Task prompt – Update everything from the line containing "Screen dimensions: 982x648" down to the line containing "will click(x=481, y=293).", replacing "dimensions" with "size" and leaving all else unchanged. Give back only those lines.

Task inputs –

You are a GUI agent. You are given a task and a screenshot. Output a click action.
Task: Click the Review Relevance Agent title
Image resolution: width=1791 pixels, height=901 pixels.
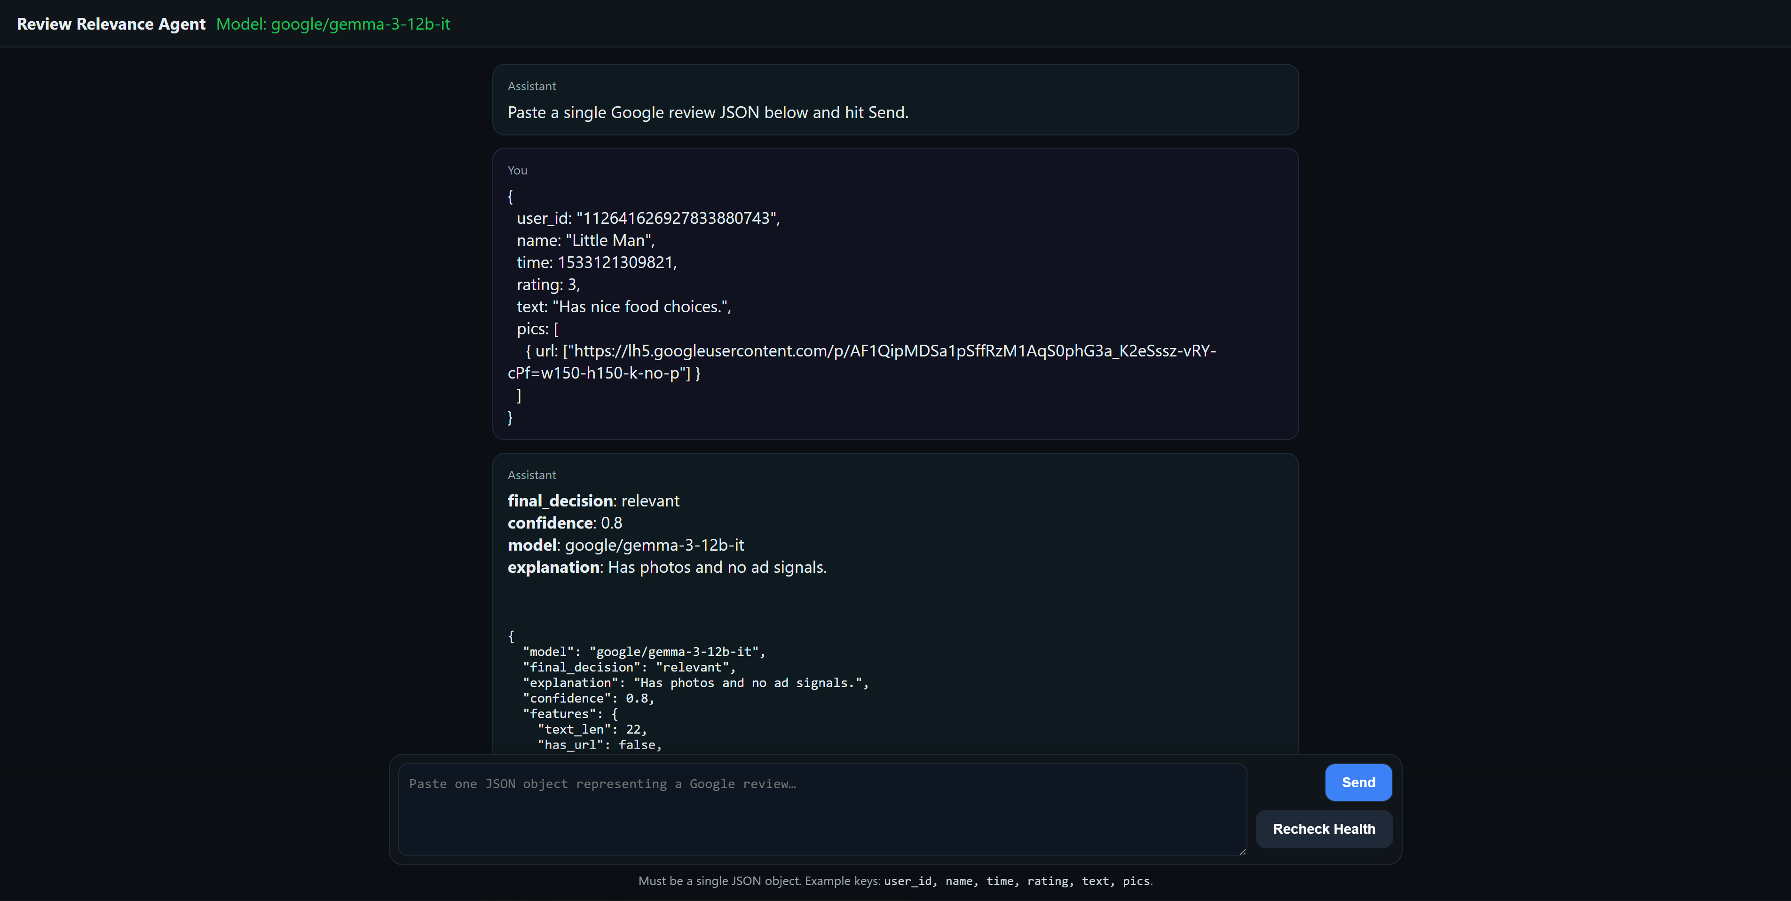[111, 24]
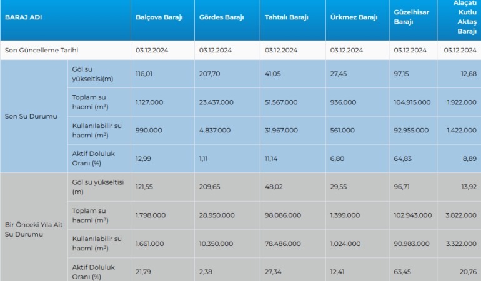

==

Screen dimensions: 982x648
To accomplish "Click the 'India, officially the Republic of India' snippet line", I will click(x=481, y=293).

Response to this task –
Screen size: 982x648
To accomplish "Click the 'India, officially the Republic of India' snippet line", I will click(x=481, y=293).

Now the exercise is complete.